(Items listed in a dataset)
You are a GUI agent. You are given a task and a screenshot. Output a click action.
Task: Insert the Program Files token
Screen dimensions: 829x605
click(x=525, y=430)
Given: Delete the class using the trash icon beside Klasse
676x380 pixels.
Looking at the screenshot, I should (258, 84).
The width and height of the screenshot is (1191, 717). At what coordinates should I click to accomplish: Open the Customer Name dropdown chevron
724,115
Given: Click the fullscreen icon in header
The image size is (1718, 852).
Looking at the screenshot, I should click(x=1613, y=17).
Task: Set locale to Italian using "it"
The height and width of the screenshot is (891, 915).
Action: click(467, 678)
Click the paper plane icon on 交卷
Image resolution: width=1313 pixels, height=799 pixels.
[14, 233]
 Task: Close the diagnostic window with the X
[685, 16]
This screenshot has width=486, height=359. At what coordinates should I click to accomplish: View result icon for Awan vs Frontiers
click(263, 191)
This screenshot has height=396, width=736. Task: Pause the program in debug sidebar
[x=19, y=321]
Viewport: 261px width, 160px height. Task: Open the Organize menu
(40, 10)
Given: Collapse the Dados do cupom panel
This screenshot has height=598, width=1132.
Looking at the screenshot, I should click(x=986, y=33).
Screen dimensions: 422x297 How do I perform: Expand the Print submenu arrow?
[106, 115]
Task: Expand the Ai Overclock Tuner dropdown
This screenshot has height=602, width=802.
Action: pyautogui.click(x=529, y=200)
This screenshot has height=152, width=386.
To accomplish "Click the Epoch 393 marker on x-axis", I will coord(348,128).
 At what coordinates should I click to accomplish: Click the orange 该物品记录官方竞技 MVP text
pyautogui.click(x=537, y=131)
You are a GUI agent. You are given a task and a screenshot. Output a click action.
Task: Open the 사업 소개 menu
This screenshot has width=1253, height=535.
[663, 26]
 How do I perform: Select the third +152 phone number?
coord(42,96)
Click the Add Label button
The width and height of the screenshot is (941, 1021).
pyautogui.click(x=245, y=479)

→ WHAT YOU HAVE TO DO: Print exactly the lines that run from the line containing "The width and height of the screenshot is (941, 1021)." to the end of the data, both ends included.

→ RESPONSE TO THIS EXERCISE:
The width and height of the screenshot is (941, 1021).
pyautogui.click(x=245, y=479)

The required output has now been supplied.